Handsome smiled.  Saori was pretty sure he actually meant it.  This was a man that understood violence and how to employ it.  This man was dangerous.  It wasn’t the sort of danger you saw at the pub on a Saturday night.  A man who postured and ended up quiet as a church mouse when the constabulary appeared.  No, this man exuded threat.  He was a shark.  The lion.  The tiger stalking from the bushes.  This man was a predator.  He didn’t need to announce this.  Everyone knew.  This was the man you’d cross the corridor to avoid. 

Potentially breaks POV filter and seems a little more omniscient.  Needs adjustment so that it’s Saroi’s read. 

“Mara—” a cough, “Mara Kestrin, Elias—” 

“What does Ms Kestrin do, Jameson?”  Handsome was engaged, and interested.  He was probably the center of attention at dinner parties. 

“Uh—” another cough, “She is the Director at the Office of Labor and Industry.”  He managed to get it all out in a quick burst of words.  Handsome nodded encouragingly.  “And… Elias Vorrin.  Uh, he’s the Chair of the Subcommittee on Infrastructure & Transportation.” 

Handsome nodded again. 

Jameson glanced at who was next.  “Uh, Dr. Illyana Sorev.  Uh, she’s the Director of the Office of Health and Civil Service and,” he raised a now trembling hand towards the last man, “Tomas Revek.  Deputy Chair of the Committee on Colonial and Inter-District Affairs” 
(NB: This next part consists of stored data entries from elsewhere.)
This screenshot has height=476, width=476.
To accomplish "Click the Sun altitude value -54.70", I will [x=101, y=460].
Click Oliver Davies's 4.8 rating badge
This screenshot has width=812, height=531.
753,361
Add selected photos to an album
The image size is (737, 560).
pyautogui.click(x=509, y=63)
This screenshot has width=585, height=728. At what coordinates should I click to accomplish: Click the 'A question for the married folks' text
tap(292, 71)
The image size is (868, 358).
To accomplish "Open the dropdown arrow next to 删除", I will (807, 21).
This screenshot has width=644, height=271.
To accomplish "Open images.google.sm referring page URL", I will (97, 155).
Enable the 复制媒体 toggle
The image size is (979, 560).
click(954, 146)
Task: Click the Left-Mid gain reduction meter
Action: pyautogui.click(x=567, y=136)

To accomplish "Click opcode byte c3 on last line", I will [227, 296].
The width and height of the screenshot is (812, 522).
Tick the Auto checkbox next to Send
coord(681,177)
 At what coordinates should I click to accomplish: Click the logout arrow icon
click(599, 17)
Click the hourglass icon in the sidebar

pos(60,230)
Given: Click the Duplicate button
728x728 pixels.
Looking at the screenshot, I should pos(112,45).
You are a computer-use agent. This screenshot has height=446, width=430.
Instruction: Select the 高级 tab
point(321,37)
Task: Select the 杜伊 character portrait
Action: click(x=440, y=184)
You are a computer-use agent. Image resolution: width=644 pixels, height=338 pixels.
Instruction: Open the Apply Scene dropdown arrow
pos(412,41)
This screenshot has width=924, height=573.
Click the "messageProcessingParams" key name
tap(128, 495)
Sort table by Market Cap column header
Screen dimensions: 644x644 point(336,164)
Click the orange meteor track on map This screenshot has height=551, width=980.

Handsome’s gaze seemed to linger a bit on Mister Revek and Mister Revek seemed, at least to Saori, to squirm from it.  “Thank you, Jameson.  Glorious work.  I, on a personal note, love to see you every night.  You are a comfort to all of us.  A testament to what humanity should do when it comes to the media and information.” 

“Interesting…” Saori heard herself again.  That wasn’t for Jameson.  That was for us.  This is part of the message. 

Handsome stood up and moved his chair to the side.  It was deliberate.  Not slow, not fast.  He was getting up from the table after paying the server.  He then turned to Jameson.  “You may go now, Jameson.” 

Jameson, still sitting looked up at Handsome, confused, terrified, frozen. 

Handsome’s face changed.  It was barely perceptible, but might as well have been a completely different face.  It was now menace.  As though, that’s what it was made to be. 

“Get out, Jameson.”  Handsome said, as he took hold of the chair Jameson was sitting in.  Jameson somehow found the motivation to move and like a gust of wind was gone from the frame. 

Saori glanced at a small clock against the wall opposite the sliding door.  It had been two minutes.  That’s a long time.  Strange that they were still broadcasting.  Everything that Handsome had to say from here out would have been planned as “Extra”.  It was a bonus.  They knew how this works, the Central Broadcast Authority would be shutting the feeds down any second now. 

“This has gone on long enough,” Handsome started.  “We recognize the value of the United Nations of Earth.  We appreciate what a strong and just government brings to Earth and see that without the work of those that framed this way of life, we’d probably have been lost as a species.  A failed civilization on a dead planet in a lonely arm of one of an infinite number of galaxies.” 

He was smart.  Saori understood this.  This isn’t some dirt-farmer separatist cell.  Handsome was core-born.  Probably at some point UNE Educated.  He struck her like a professor.  A professor with teeth, but he had that bearing. 

“It’s time for the UNE to change.  To loosen it’s grip.  What works in the core of Humanity does not work on the fringes.  It’s time—” 

The monitor cut out with an almost violent zap and was replaced with the seal of the CBA.  She looked at the clock.  He managed thirty-eight seconds before they cut him off.  That’s a long time. 

She just stood in her kitchen nook.  Directly in front of her, the only splash of color in the apartment sat a small Japanese Flowering Quince.  It was meticulously cared for, rigidly pruned, and blossoms vivid against the stark white of everything around her.  She regarded it quietly and sipped her coffee. 

On her belt her ComTab buzzed.  Three short buzzes in rapid succession and then quiet. 

She wasn’t surprised.  She’s not the only Operator with the kind of specialization they might be looking for if an armed group takes control of a small broadcast station on the edge of space. 

She was probably the best though.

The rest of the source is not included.